Clostridium difficile associated infection, diarrhea and colitis

Abstract

A new, hypervirulent strain of Clostridium difficile, called NAP1/BI/027, has been implicated in C. difficile outbreaks associated with increased morbidity and mortality since the early 2000s. The epidemic strain is resistant to fluoroquinolones in vitro, which was infrequent prior to 2001. The name of this strain reflects its characteristics, demonstrated by different typing methods: pulsed-field gel electrophoresis (NAP1), restriction endonuclease analysis (BI) and polymerase chain reaction (027). In 2004 and 2005, the US Centers for Disease Control and Prevention (CDC) emphasized that the risk of C. difficile-associated diarrhea (CDAD) is increased, not only by the usual factors, including antibiotic exposure, but also gastrointestinal surgery/manipulation, prolonged length of stay in a healthcare setting, serious underlying illness, immune-compromising conditions, and aging. Patients on proton pump inhibitors (PPIs) have an elevated risk, as do peripartum women and heart transplant recipients. Before 2002, toxic megacolon in C. difficile-associated colitis (CDAC), was rare, but its incidence has increased dramatically. Up to two-thirds of hospitalized patients may be infected with C. difficile. Asymptomatic carriers admitted to healthcare facilities can transmit the organism to other susceptible patients, thereby becoming vectors. Fulminant colitis is reported more frequently during outbreaks of C. difficile infection in patients with inflammatory bowel disease (IBD). C. difficile infection with IBD carries a higher mortality than without underlying IBD. This article reviews the latest information on C. difficile infection, including presentation, vulnerable hosts and choice of antibiotics, alternative therapies, and probiotics and immunotherapy. We review contact precautions for patients with known or suspected C. difficile-associated disease.

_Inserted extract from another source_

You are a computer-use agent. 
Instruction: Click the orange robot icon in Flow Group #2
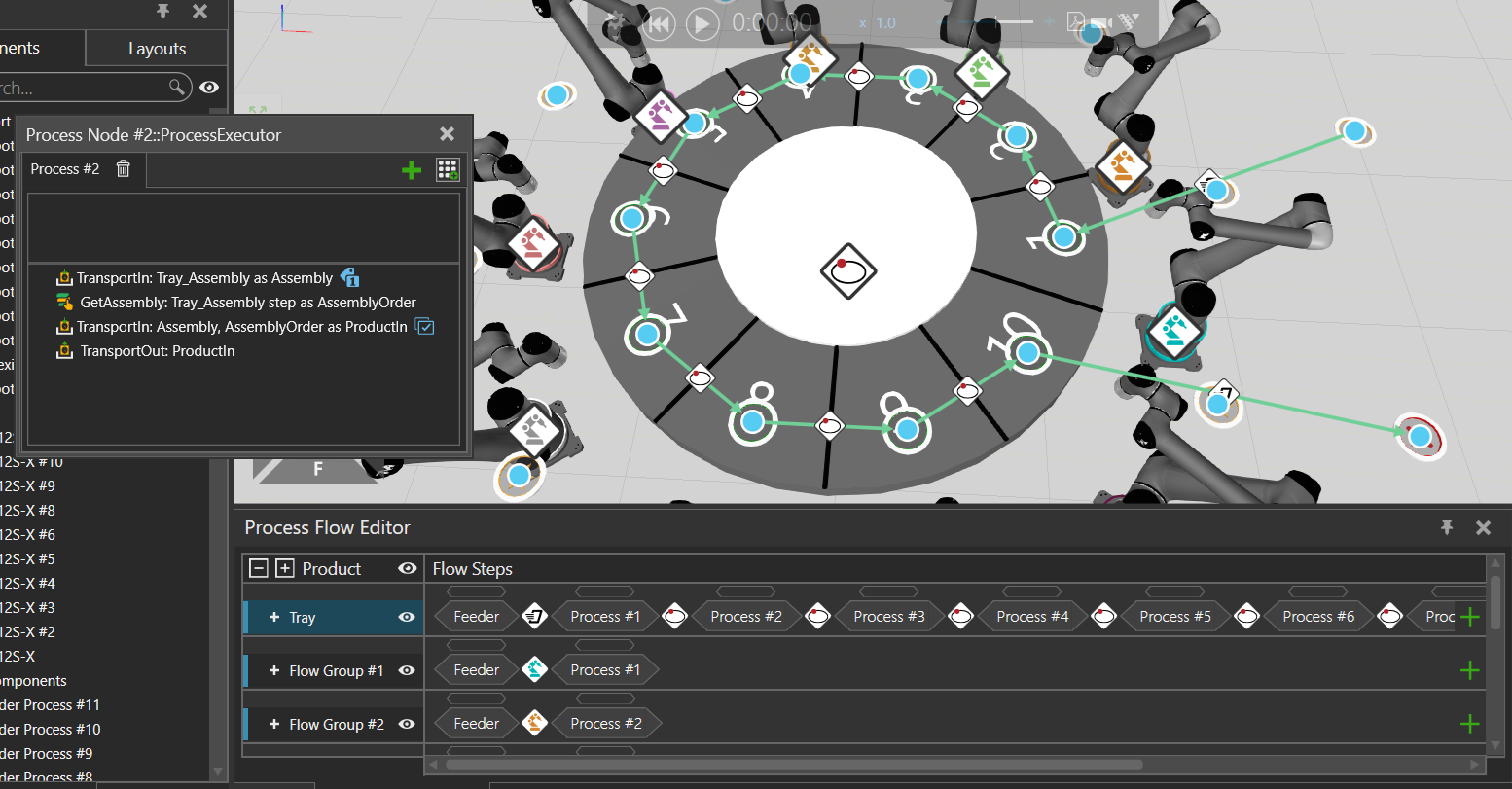pyautogui.click(x=533, y=723)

Healthcare institutions require accurate and rapid diagnosis for early detection of possible outbreaks, to initiate specific therapy and implement effective control measures. A comprehensive C. difficile infection control management rapid response team (RRT) is recommended for each health care facility. A communication network between RRTs is recommended, in coordination with each country's department of health. Our aim is to convey a comprehensive source of information and to guide healthcare professionals in the difficult decisions that they face when caring for these oftentimes very ill patients.

Figure 1

Approach to patients with suspected C. difficile infection.

Figure 2

Initial therapeutic approach to patients with C. difficile infection.

Figure 3

Trends in hospital stays associated with C. difficile-associated disease, 1993-2005. (From Elixhauser and Jhung[82]) shows the trend in CDAD from 1993 through 2005. During the 8-year period from 1993 until 2001, the total number of hospital discharges with CDAD increased from approximately 85 700 to 148 900 per year, 74% increase. However, during the following 4-year period, from 2001 to 2005, the rate of increase for CDAD escalated, when the numbers of cases more than doubled to 301 200 (a 102 percent increase in 4 years). There were a total of 2 037 900 hospital discharges with CDAD over this 12-year period.

Figure 4

Discharge rate for C. difficile-associated disease, per 10 000 hospital discharges, 1993-2005. (From Elixhauser and Jhung[82]) shows the number of CDAD discharges per 10 000 hospital discharges from 1993 through 2005. The findings are similar to those of the previous figure. From 1993 to 2001, the rate of CDAD per 10 000 discharges increased by 60% while the rate of increase from 2001 to 2005 was considerably steeper, 92%. Thus, the recent sharp rise in CDAD was not attributable solely to an increase in the number of hospital discharges.